# There are 7 children in a classroom. In how many ways can they line up for recess?

Dec 21, 2014

7! = 7*6*5*4*3*2*1 = 5040.

This particular problem is a permutation. Recall, the difference between permutations and combinations is that, with permutations, order matters. Given that the question asks how many ways the students can line up for recess (i.e. how many different orders), this is a permutation.

Imagine for the moment that we were filling only two positions, position 1 and position 2. In order to differentiate between our students, because order matters, we will assign each a letter from A to G. Now, if we are filling these positions one at a time, we have seven options to fill the first position: A, B, C, D, E, F, and G. However, once that position is filled, we have only six options for the second, because one of the students has already been positioned.

As an example, suppose A is in position 1. Then our possible orders for our two positions are AB (i.e. A in position 1 and B in position 2), AC, AD, AE, AF, AG. However...this does not account for all of the possible orders here, as there are 7 options for the first position. Thus, if B were in position 1, we would have as possibilities BA, BC, BD, BE, BF, and BG. Thus we multiply our numbers of options together: $7 \cdot 6 = 42$

Looking back at the initial problem, there are 7 students who can be placed in position 1 (again, assuming that we fill positions 1 through 7 in order). Once position 1 is filled, 6 students can be placed in position 2. With positions 1 and 2 filled, 5 can be placed in position 3, et cetera, up until only one student may be placed in the last position. Thus, multiplying our numbers of options together, we get $7 \cdot 6 \cdot 5 \cdot 4 \cdot 3 \cdot 2 \cdot 1 = 5040$.

For a more general formula to find the number of permutations of $n$ objects taken $r$ at a time, without replacement (i.e., the student in position 1 doesn't return to the waiting area and become an option for position 2), we tend to use the formula:

Number of permutations = $\text{n!"/"(n-r)!}$.
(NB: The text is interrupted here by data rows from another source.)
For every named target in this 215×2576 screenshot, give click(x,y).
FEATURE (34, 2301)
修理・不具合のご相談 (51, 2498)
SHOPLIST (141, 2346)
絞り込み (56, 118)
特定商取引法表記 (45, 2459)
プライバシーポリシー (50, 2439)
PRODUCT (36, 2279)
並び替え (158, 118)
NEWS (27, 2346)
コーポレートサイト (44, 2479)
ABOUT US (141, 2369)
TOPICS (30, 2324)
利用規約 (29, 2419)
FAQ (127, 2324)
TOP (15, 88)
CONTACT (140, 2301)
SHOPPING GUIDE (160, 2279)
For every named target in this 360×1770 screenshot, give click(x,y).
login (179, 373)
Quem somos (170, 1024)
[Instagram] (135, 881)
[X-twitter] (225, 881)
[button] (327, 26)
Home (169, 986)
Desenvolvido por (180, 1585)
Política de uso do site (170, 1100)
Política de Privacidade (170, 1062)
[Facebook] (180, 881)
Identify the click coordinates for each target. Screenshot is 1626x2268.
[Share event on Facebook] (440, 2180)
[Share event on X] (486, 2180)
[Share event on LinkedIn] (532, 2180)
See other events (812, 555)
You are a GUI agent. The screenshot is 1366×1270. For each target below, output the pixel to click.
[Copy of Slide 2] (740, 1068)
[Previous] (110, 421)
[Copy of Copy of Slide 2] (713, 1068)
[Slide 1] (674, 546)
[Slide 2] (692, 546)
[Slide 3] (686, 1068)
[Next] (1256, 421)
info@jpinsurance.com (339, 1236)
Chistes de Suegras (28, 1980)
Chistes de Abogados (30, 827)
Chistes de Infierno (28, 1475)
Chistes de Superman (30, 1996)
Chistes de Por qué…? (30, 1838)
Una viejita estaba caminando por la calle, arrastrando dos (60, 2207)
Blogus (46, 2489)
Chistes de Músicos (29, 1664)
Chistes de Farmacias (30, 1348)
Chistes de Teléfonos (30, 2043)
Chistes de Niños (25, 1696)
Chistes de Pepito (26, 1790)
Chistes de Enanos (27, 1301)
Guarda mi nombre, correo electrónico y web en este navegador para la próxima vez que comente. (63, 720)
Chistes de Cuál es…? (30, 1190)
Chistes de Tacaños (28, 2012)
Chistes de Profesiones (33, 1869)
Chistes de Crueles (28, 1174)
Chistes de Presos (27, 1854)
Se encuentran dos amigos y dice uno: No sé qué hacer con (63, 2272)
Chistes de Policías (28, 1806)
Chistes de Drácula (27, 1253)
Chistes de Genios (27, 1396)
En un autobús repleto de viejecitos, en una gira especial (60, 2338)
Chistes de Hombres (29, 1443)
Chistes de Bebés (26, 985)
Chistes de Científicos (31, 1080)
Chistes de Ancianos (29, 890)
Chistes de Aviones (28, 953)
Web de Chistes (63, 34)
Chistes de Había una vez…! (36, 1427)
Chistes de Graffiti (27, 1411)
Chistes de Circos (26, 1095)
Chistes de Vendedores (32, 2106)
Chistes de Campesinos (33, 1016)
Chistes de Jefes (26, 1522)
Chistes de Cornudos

with $n$ the number of objects, $r$ the number of positions to be filled, and ! the symbol for the factorial, an operation which acts on a non-negative integer $a$ such that a! = $a \times \left(a - 1\right) \times \left(a - 2\right) \times \left(a - 3\right) \times \ldots \times \left(1\right)$

Thus, using our formula with the original problem, where we have 7 students taken 7 at a time (e.g. we wish to fill 7 positions), we have
"7!"/"(7-7)!" = (7*6*5*4*3*2*1)/(0!) = (7*6*5*4*3*2*1)/1 = 7!

It might seem counter-intuitive that 0! = 1; however, this is indeed the case.